▸ Exercise brief: Render the lines of the records below as a JSON list of strings with one string per line, skipping any blank lines. Leave the pictures out of your answer.

Dataset rows
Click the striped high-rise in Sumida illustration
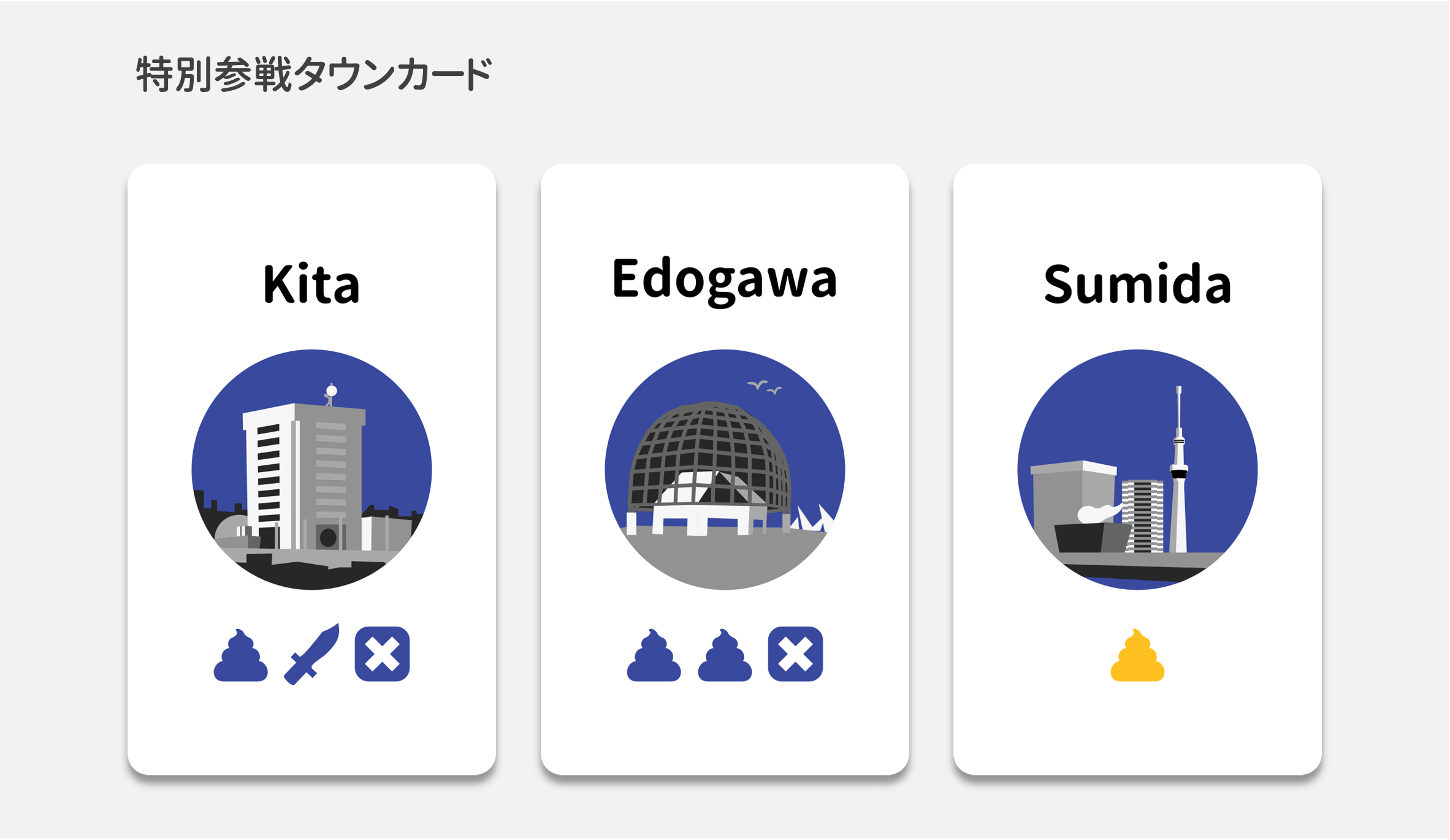The width and height of the screenshot is (1450, 840). (1142, 515)
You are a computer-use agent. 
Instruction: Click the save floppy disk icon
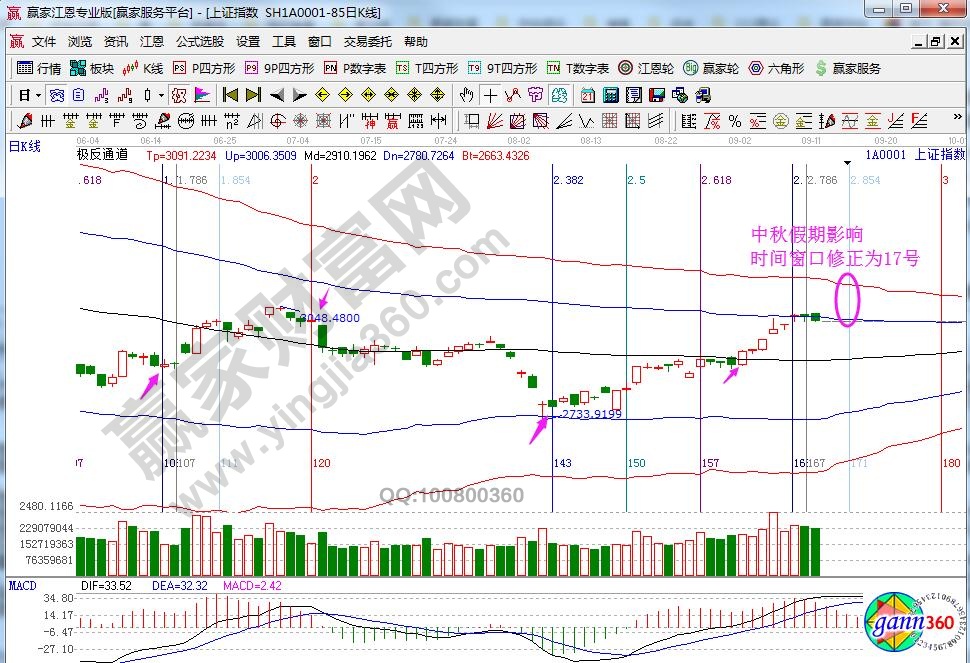[656, 95]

▸ Completed exercise:
[
  "Click the striped high-rise in Sumida illustration",
  "The width and height of the screenshot is (1450, 840). (1142, 515)",
  "You are a computer-use agent. ",
  "Instruction: Click the save floppy disk icon",
  "[656, 95]"
]